Saved data entries:
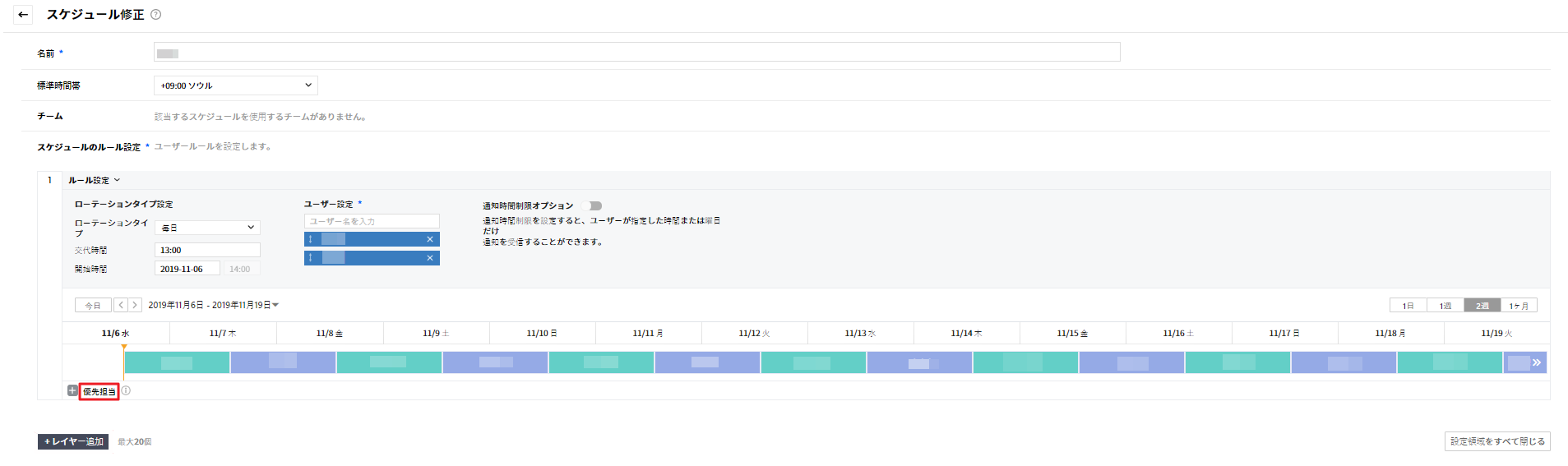Viewport: 1568px width, 466px height.
Task: Click the ユーザー名を入力 field
Action: tap(372, 221)
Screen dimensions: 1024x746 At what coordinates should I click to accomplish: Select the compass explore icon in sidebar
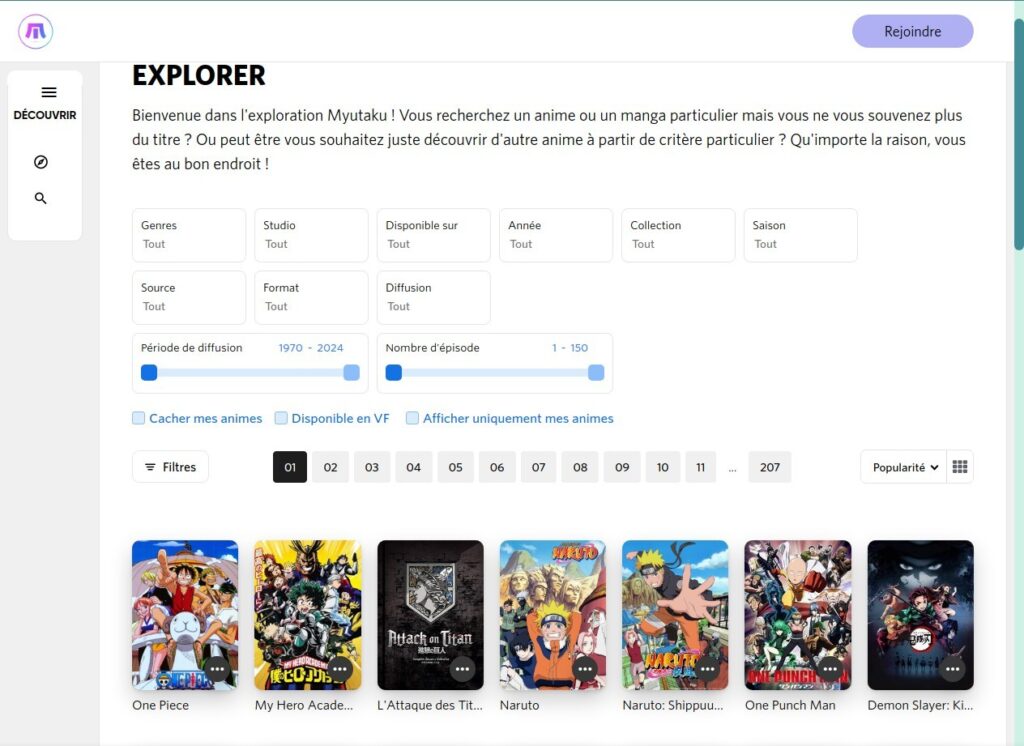40,162
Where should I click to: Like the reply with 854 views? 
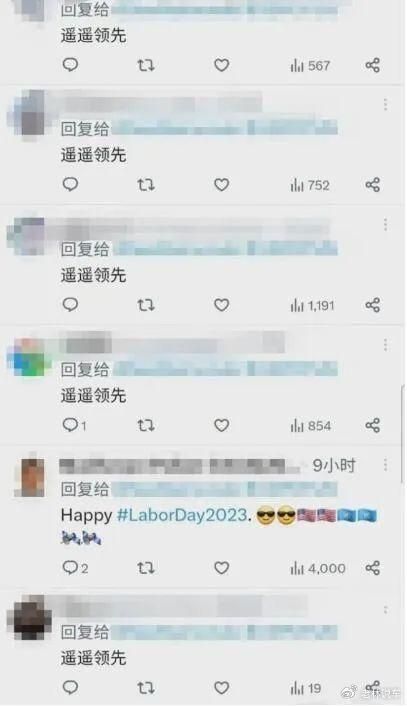click(x=221, y=425)
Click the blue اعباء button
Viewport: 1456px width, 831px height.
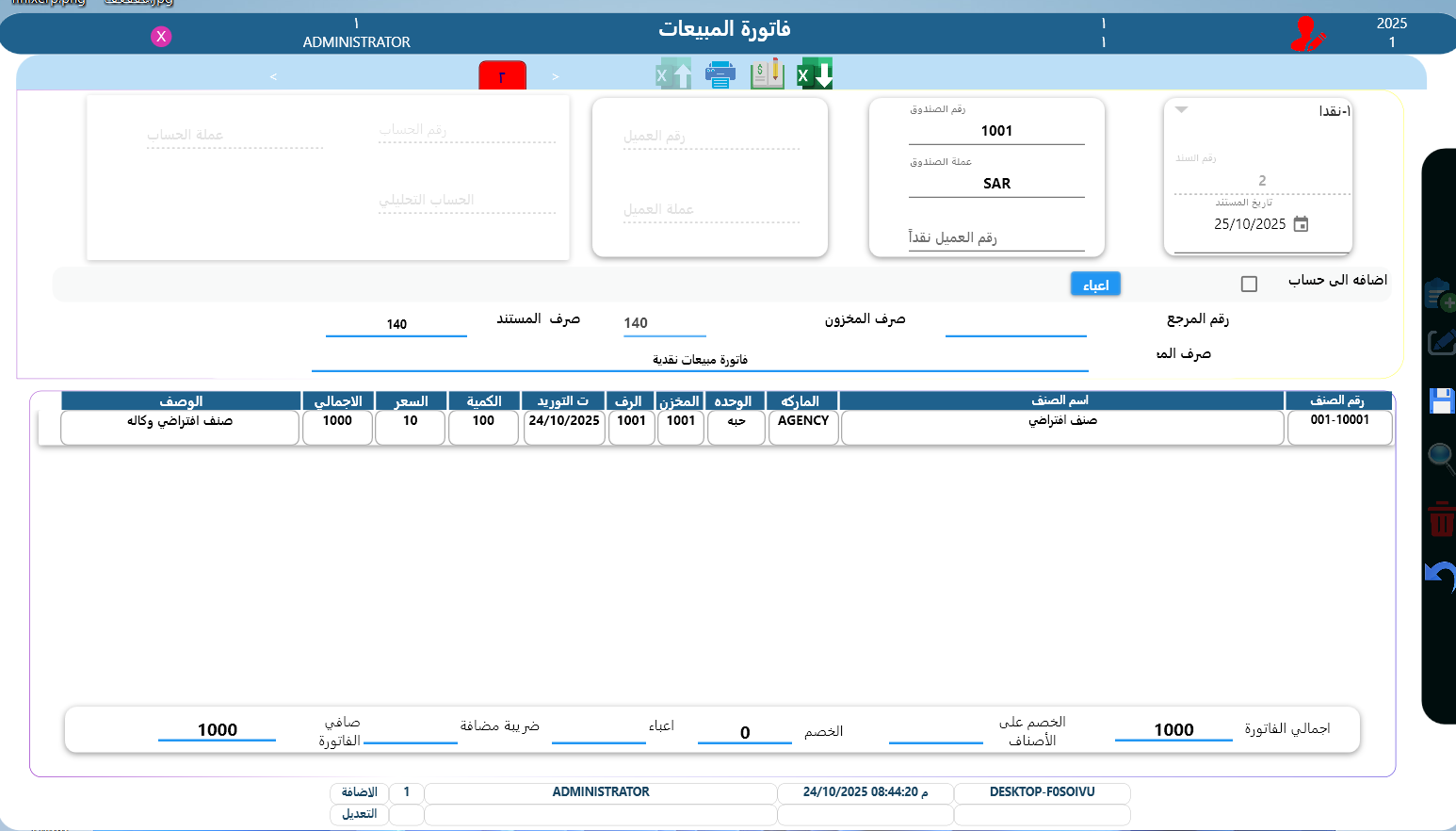(x=1095, y=283)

Task item —
Please restate word for word each line from the one containing "Screen dimensions: 1024x746" to the end of the data above, without the pictures.

Answer box —
Screen dimensions: 1024x746 At what coordinates should I click to accomplish: Select the compass explore icon in sidebar
40,162
Where should I click to: Like the reply with 854 views? 
click(x=221, y=425)
Click the blue اعباء button
Viewport: 1456px width, 831px height.
(x=1095, y=283)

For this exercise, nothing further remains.